=== Description of the task ===
Find the lines in the records below that contain "todas", and report each of them.
** Extracted entries follows **
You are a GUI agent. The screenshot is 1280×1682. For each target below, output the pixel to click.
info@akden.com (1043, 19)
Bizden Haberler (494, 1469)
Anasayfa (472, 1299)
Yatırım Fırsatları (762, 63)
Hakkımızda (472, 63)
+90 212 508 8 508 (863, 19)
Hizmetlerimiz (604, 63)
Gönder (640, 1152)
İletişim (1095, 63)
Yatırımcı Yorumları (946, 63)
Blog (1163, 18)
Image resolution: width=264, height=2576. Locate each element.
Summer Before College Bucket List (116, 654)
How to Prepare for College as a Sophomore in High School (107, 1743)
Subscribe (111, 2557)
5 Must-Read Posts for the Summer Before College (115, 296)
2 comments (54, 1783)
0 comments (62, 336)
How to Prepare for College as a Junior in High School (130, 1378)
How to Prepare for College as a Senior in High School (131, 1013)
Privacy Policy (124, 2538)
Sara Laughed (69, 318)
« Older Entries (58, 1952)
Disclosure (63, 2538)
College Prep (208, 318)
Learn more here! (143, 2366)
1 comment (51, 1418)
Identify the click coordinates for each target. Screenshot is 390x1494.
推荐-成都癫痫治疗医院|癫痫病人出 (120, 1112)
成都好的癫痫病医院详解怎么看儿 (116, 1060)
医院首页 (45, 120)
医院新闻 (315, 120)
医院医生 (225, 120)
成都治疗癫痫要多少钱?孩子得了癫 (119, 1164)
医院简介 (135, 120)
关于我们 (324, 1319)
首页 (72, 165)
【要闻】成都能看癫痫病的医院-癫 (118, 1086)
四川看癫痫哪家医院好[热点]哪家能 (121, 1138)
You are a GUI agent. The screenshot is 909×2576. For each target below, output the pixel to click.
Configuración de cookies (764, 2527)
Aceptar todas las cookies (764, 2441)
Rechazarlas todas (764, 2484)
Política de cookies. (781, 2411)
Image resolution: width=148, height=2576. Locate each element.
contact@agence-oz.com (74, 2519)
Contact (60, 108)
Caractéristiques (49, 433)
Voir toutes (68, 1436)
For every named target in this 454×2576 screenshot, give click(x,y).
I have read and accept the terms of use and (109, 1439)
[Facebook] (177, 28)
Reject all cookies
** End of Extracted entries **
=== Problem solution ===
Aceptar todas las cookies (764, 2441)
Rechazarlas todas (764, 2484)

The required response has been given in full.